For instance, the first half of the program — the Serenade in D Major, K. 238, “Serenata notturno,” and the Symphony No. 34 in C Major, K. 338 — came across as faceless and in need of more wit and spark.

Golda Shultz
Golda Schultz | Credit: Vittorio Greco

Bicket led the Serenade and Symphony with precision, and yet neither had an ideal amount of buoyancy and excitement. The slow movements would have benefitted from more relaxation and rubato (rhythmic flexibility). But in the Serenade — scored for strings, timpani and a solo quartet of two violins, viola and bass — principal bass Scott Pingel made a laugh-out-loud comic turn of his last-movement cadenza, as did principal timpanist Edward Stephan and associate principal violist Yun Jie Liu in theirs.

Schultz, with a voice of shimmering beauty, sang one aria from each of Mozart’s three supreme operatic creations with librettist Lorenzo da Ponte. She largely brought the purity of line, verve and drama that they demand, while also adding lovely ornaments throughout.

In the last act of The Marriage of Figaro, Susanna, finally married to her beloved Figaro, anticipates their wedding night in “Deh, vieni, non tardar” (Come, do not delay). Schultz floated the aria as it needed to float, the orchestra properly lilting in the accompaniment. Principal oboe Eugene Izotov was particularly lovely in this aria. If there was any lack in the performance, it was that Schultz sounded a bit less than fully enraptured.

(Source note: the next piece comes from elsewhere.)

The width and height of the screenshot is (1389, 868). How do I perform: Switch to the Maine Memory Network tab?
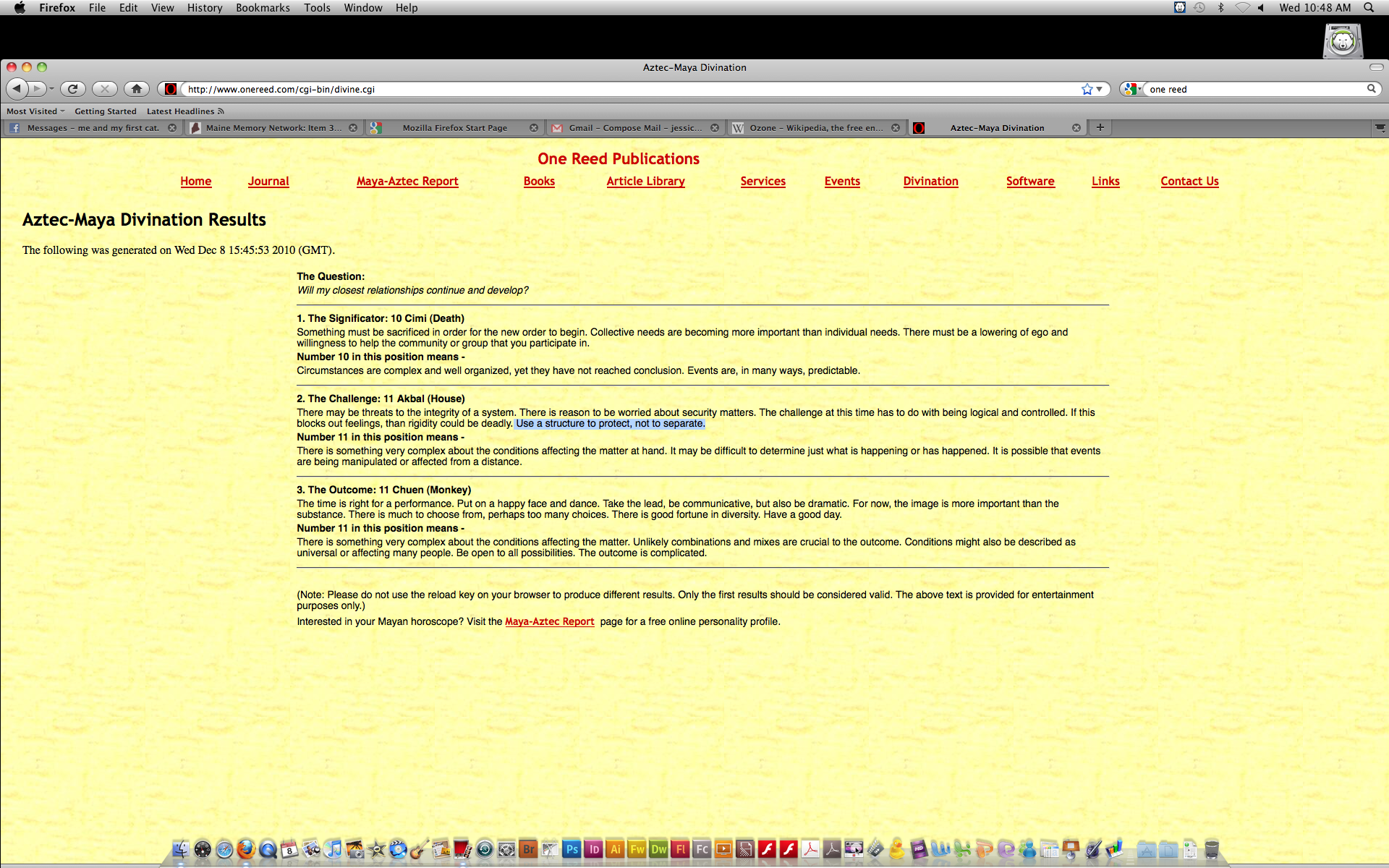pos(272,128)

It might be that the soprano has outgrown Susanna, a role usually sung by a light lyric soprano. She now has the heavier roles of Fiordiligi, from Così fan tutte (So do they all), and Donna Anna, from Don Giovanni, in her repertory, and she was notably successful in her selections from those operas on Thursday night.

“Come scoglio” (Like a rock) from Così, is a notoriously difficult aria, its wide-ranging leaps and runs reflecting Fiordiligi’s rage and her determination to remain faithful to her lover Guglielmo. Schultz tore through the aria, on fire all the way, in a thrilling performance, 

Likewise, she was electrifying in Donna Anna’s scene and aria from Act 1 of Don Giovanni, “Don Ottavio, son morta… Or sai chi l’onore” (Don Ottavio, I’m dying …  Now you know who tried to dishonor me), which falls early in the opera, after Don Giovanni attempts to rape her, kills her father, and escapes into the night. Recent Adler Fellow tenor Samuel White ably joined her in the recitative as Ottavio.

After a huge ovation, Schultz and Bicket came back for an encore, a delightful performance of the concert aria “Chi sà, chi sà, qual sia,” (Who knows, who knows, what it is) K.582.

Bicket’s conducting came alive for the arias and stayed that way through a snappy, exciting performance of the Symphony No. 38 in D Major, K. 504, “Prague.”